Feliz Natal Cintia!! :D


Dec 24, 2015

Rsrs…
Ficou legal.
Ow, no 5 travessão depois que iniciam os diálogos, ta “surpreendentes” no plural, mas o texto ta singular… acho q digitou errado =P…
Feliz natal, bjo!


Dec 24, 2015

Kkkkkkk!
Cadê vc sua doida?
Feliz Natal!


Dec 25, 2015

Hahahaha, gostei muito dessa versão cômica Cintia! Ainda mais com essa pegada e vocabulário atual. Talvez fosse assim msm nos dias de hj (risos). Mas, o mais importante foi q o Filho de Deus nasceu e q seja glorificado o nome dEle nas alturas!


Dec 25, 2015

Muito bão, Cíntia! Hahahah
Ficou muito engraçado!
Pretende fazer mais postagens desse tipo? Eu ficaria agradecido caso continuasse.


Dec 25, 2015

Muito legal essa versão da história Cíntia. Você escreve muito bem, continue assim e vai acabar escrevendo um livro, que caso aconteça vou comprar óbvio :)


Dec 25, 2015

simples e muito engraçado ueahushaeuha
curti praca


Dec 27, 2015

Kkkkkkkk kkk muito bom!!!


Dec 27, 2015

Oi Cintia :)

Quanta criatividade! Ficou bem divertido rs
Você deveria escrever mais histórias desse tipo, viu?

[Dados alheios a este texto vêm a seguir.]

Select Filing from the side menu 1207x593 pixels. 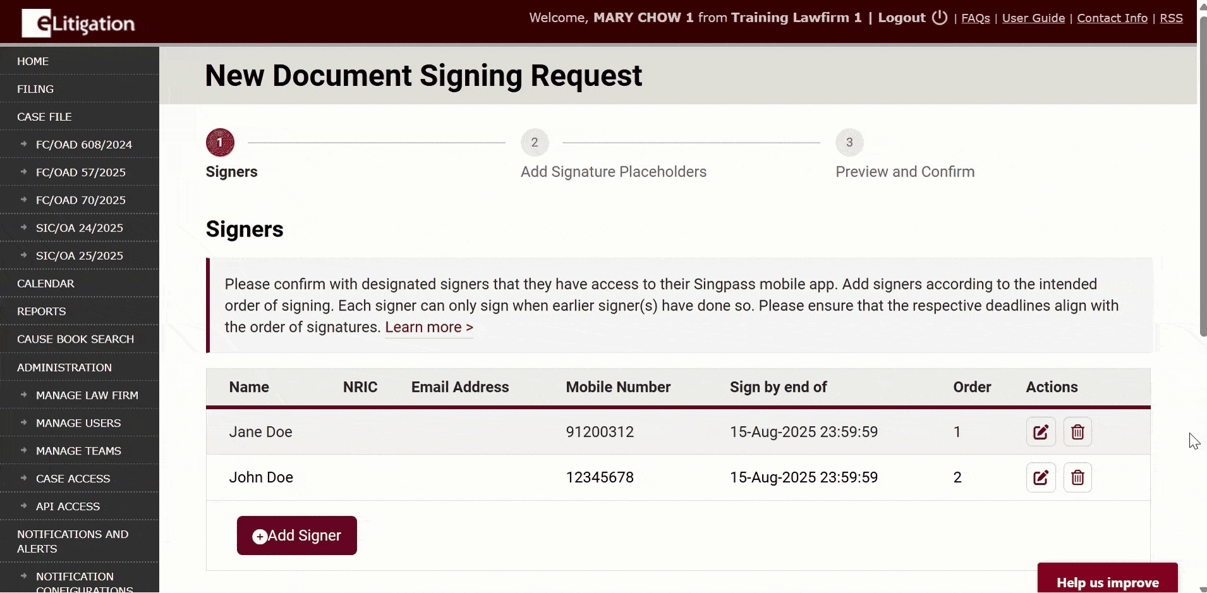[x=35, y=89]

Parabéns pelo blog e pelo canal neste ano de 2015!


Dec 31, 2015

Você é engraçada demais, sério. Eu compraria um livro seu.


Jan 03, 2016

Santa criatividade hein Cintia! Hahahahaha… Botar um ovo? De onde veio essa ideia? Kkkkkkkkkkkk… Estou sentindo falta dos seus vídeos de inglês, mas tudo o que você grava ou escreve é ótimo!


Jan 04, 2016

kkkkkkkkkkk mt bom


Jan 04, 2016

Eu ri durante a história toda! Beijos Cintia !!


Jan 06, 2016

Kkk gostei do texto, criativo!! TB gosto de escrever.
Tenho um blog também.. Rs mas de beauty…mas é bem fraquinho kkk numbtenho Real p turbinar as postagens…queria receber produtos p não precisar comprar… Kkk
Ops to doida… VC entendeu?? Rs


Jan 06, 2016

Só corrigindo meu nome


Jan 08, 2016

“Ploft. Estourou a bolsa de água da Maria.

– Ai Jesus (essa foi a primeira vez que a expressão foi utilizada na História), estourou minha bolsa!

– Que bolsa? Do que você está falando? Isso é hora de se preocupar com moda?”

Rindo dessa até 2090…kkkkkkkkkkkrsrsrsrs


Jan 08, 2016

Hahahahha
Adorei Cintia!
Muito criativa sua versão, sua cara mesmo hahahha
Te adoro
:)


Jan 12, 2016

Esperando o dia em que você escreverá um livro <3


Jan 15, 2016

Cintia, amei essa história. Vou você mesma que criou! Parabéns ficou boa! Gostei do jeito que você coloca uma história de 2016 anos atras na atualidade. Perfeita. Imaginei muito, como se fosse um teatro.


Feb 20, 2016

Ahhh gostei DEMAIS!
Amo contar histórias nesse estilo “minha linguagem” haha. :D


Apr 23, 2016

Amo suas ironias! Você escreve bem demais, moça. E acho que crônica e conto são seus estilos.


Jun 20, 2016

Conheci o vlog há um mês, viciei, enjoei. Assisti aos mais antigos, quis sabermais, vim para o blog e agora tô xonada. Muita luz, Cíntia!


Apr 09, 2017

Amo essa criatividade cintilante.


Apr 26, 2017

A história ficou demais! Só fiquei imaginando as pessoas dormindo na rua: será que lá tinha barata?
Kkkkk
Parabéns Cintia, aguardando seu livro.